→ **Data**
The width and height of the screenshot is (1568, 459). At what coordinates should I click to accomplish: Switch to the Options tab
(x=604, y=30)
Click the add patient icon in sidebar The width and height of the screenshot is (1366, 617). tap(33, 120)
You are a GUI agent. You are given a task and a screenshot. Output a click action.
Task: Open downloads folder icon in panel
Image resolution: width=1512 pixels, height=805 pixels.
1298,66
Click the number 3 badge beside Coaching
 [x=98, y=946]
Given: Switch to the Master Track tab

→ **Task brief**
Please reproduce the listing exactly, keeping every line as it is.

→ **Output for this exercise**
The width and height of the screenshot is (1568, 459). At what coordinates should I click to accomplish: Switch to the Options tab
(x=604, y=30)
Click the add patient icon in sidebar The width and height of the screenshot is (1366, 617). tap(33, 120)
You are a GUI agent. You are given a task and a screenshot. Output a click action.
Task: Open downloads folder icon in panel
Image resolution: width=1512 pixels, height=805 pixels.
1298,66
Click the number 3 badge beside Coaching
 [x=98, y=946]
Given: Switch to the Master Track tab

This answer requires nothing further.